Clinical profile and outcome of renal tubular disorders in children: A single center experience

Department of Nephrology, King George Hospital/Andhra Medical College, Visakhapatnam, Andhra Pradesh, India
Department of Paediatrics, NEIGRIHMS, Shillong, Meghalaya, India
Department of Paediatric Nephrology, St. John's Medical College Hospital, Bengaluru, Karnataka, India

Address for correspondence: Dr. Banigallapati Vijay Kiran, S1 Senior Resident Hostel, Andhra Medical College/King George Hospital, Vishakhapatnam, Andhra Pradesh, India. E-mail: bharadwaj16@gmail.com

Licence

This is an open-access article distributed under the terms of the Creative Commons Attribution-Noncommercial-Share Alike 3.0 Unported, which permits unrestricted use, distribution, and reproduction in any medium, provided the original work is properly cited.

Disclaimer:
This article was originally published by Medknow Publications & Media Pvt Ltd and was migrated to Scientific Scholar after the change of Publisher.

Abstract

Tubular disorders form a significant proportion of pediatric kidney diseases and are an important differential diagnosis of failure to thrive (FTT) in children. Data regarding their outcome is scarce from India. We evaluated the clinical profile of these children and studied the outcome in terms of their growth and renal failure. This is a retrospective longitudinal study of all children with renal tubular disorders attending a tertiary care pediatric nephrology center from 2005 to 2010. Growth and renal outcomes were assessed by Z scores and estimated glomerular filtration rate at diagnosis and. The common disorders encountered were distal renal tubular acidosis (d-RTA) (44%), Bartter-like (Bartter's and Gitelman) syndromes (22%) followed by hereditary Fanconi syndrome (cystinosis and idiopathic Fanconi syndrome) (13%) and few cases of nephrogenic diabetes insipidus, hypophosphatemic rickets and idiopathic hypercalciuria. Male: female ratio was 1.22. The median age at diagnosis was 1.5 (range 0.13-11) years. Growth failure was the presenting feature in 86% of children followed by polyuria (60%) and bone deformities (47%). In 60% of children with hereditary Fanconi syndrome, nephropathic cystinosis was diagnosed, all of whom progressed to stage III chronic kidney disease (CKD) within 3.41 ± 1.42 years. With appropriate therapy, catch-up growth was noted in d-RTA and Bartter syndrome. Renal tubular disorders usually present with FTT. d-RTA is the most common etiology followed by Bartter-like syndrome. Renal function is preserved in all these disorders except for nephropathic cystinosis, who ultimately progressed to CKD. With appropriate and inexpensive therapy, these children do grow well.

Keywords

Chronic kidney disease
distal renal tubular acidosis
estimated glomerular filtration rate
nephrogenic diabetes insipidus

Introduction

Renal tubules play an important role in fluid, electrolyte, and acid-base homeostasis. Defect of these functions can give rise to a host of disorders.[12] These disorders can be inherited or acquired. In India, the data is especially scarce with regard to prevalence and clinical course of these disorders. Early diagnosis and prompt therapeutic interventions can improve the overall clinical outcome of these children. Moreover, with improved management strategies, many of these children are reaching adulthood. Therefore knowledge about their natural history and long-term outcome is of particular importance. We describe the clinical profile of various tubular disorders followed-up in our center ans outcome in terms of growth and progression to renal failure.

Subjects and Methods

A retrospective longitudinal study of all children with renal tubular disorders attending our center for 5 years (2005-2010) was done. Children with tubular disorders secondary to drugs and transient in nature were excluded. Furthermore, children with no follow-up in last 5 years were excluded.

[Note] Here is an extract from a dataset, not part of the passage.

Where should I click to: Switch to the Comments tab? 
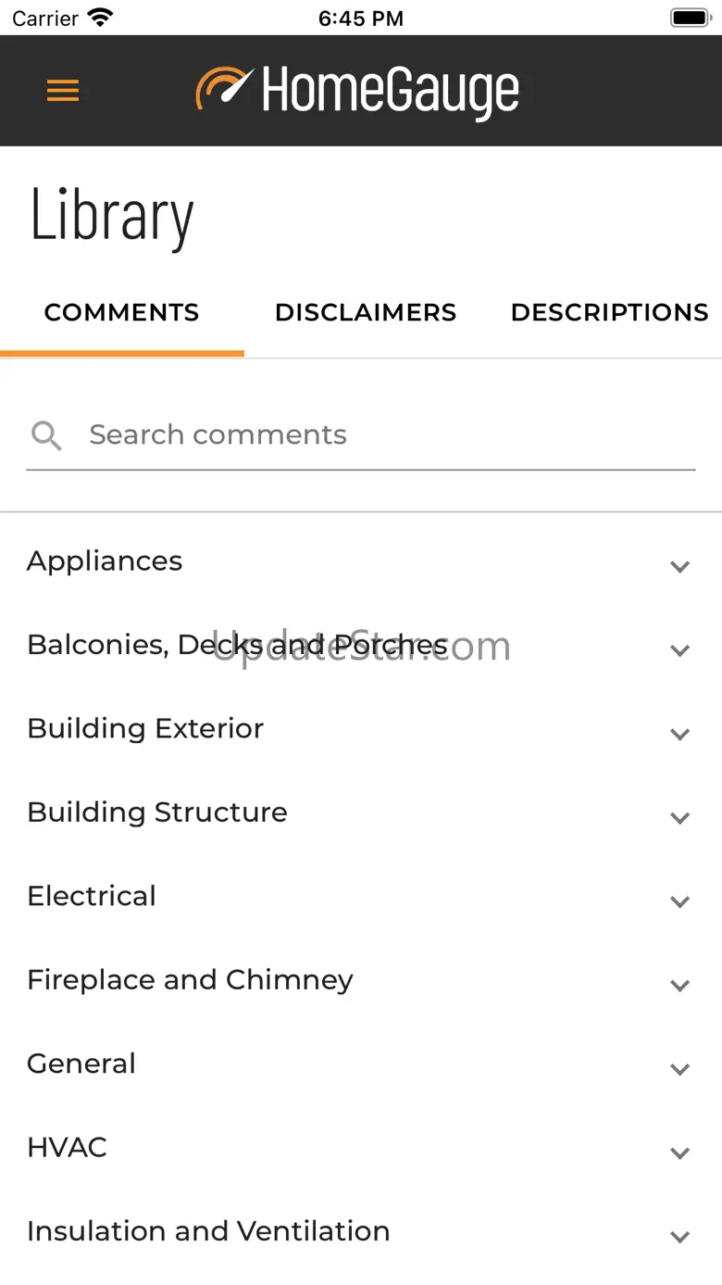(121, 313)
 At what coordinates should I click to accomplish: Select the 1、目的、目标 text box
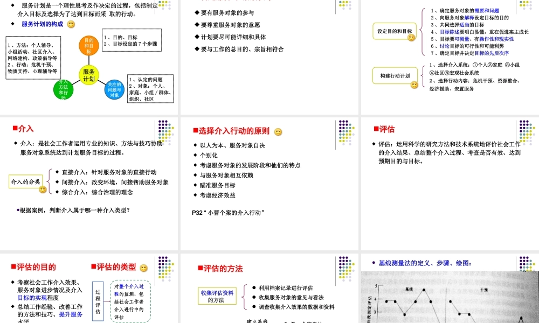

Growth assessment was done by serial record of height and weight. The height standards of the Indian academy of pediatrics growth charts were used to calculate age-related standard deviation scores (SDS) for height.[3] Growth was analyzed as Z scores for the age and sex and compared.

The glomerular function was assessed by estimated glomerular filtration rate (eGFR) calculated using Schwartz formula.[4] Chronic kidney disease (CKD) was defined in the presence of a permanent reduction in GFR (e-GFR; <60 ml/min/1.73 m2 Kidney Disease Outcomes Quality Initiative < stage 3).[5] The term CKD is used here independent of the degree of tubular impairment.

Numerical data was expressed as proportion, median with range, and mean with 95% confidence interval as applicable. Significance was tested with appropriate tests like Student's t-test and a P < 0.5 was taken as significant. OpenEpi, Open Source Epidemiologic Statistics for Public Health, Version 2.3.1. www.OpenEpi.com, updated 2013/04/06, was used for analysis.

Results

We screened the case records of 85 children with renal tubular disorders of which 67 were found to be eligible and regularly followed at the pediatric nephrology outpatient clinics of our hospital during the study period. Duration of follow-up in our clinic was 0.08-14 years (median 3.25 years).

Spectrum of renal tubular disorders

A wide range of renal tubular disorders were seen. Distal renal tubular acidosis (d-RTA), hereditary Fanconi (including cystinosis) and Bartter-like syndromes were common causes encountered. The detailed description of the spectrum with other demographic details is summarized in Table 1.

Table 1 Spectrum of renal tubular disorders encountered

Age at diagnosis

The median age at diagnosis of all renal tubular disorders was 1.5 years (range 0.13-11 years). The age at the time of diagnosis was below 1.0 years in 40%, 1-3 years in 21%, 3-6 years in 17%, 6-10 years in 7%, and above 10 years in 2% of all children. Initial clinical manifestations often appeared some months or even years before a definite diagnosis of renal tubular disorder was made.

Clinical presentation

Most frequently encountered initial symptoms were failure to thrive (FTT) (88%), followed by polyuria (>4 ml/kg) and bone deformities. Photophobia was observed in five of the six children of cystinosis; no other children had photophobia. Sudden onset of weakness, due to hypokalemia was seen in five children (one in Bartter and four in d-RTA). In idiopathic hypercalciuria, isolated gross or microscopic hematuria led to the diagnosis. The symptomatology of the various tubular disorders is summarized in Table 2.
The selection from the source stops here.